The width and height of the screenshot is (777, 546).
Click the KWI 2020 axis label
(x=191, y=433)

______________________________

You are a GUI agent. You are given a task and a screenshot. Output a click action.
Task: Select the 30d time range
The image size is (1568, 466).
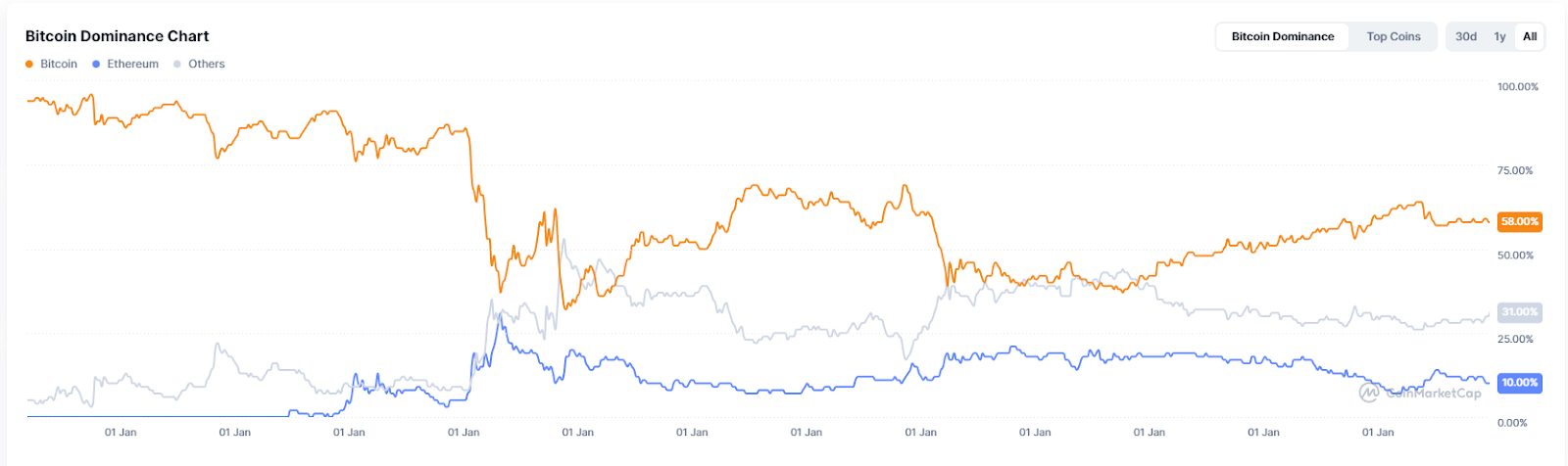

______________________________

▶ _Action item_: Reproduce exactly the entries above, limited to the lines from the one with "You are a GUI" through the one with "The image size is (1568, 466).", both included.

▶ _Exercise answer_:
You are a GUI agent. You are given a task and a screenshot. Output a click action.
Task: Select the 30d time range
The image size is (1568, 466).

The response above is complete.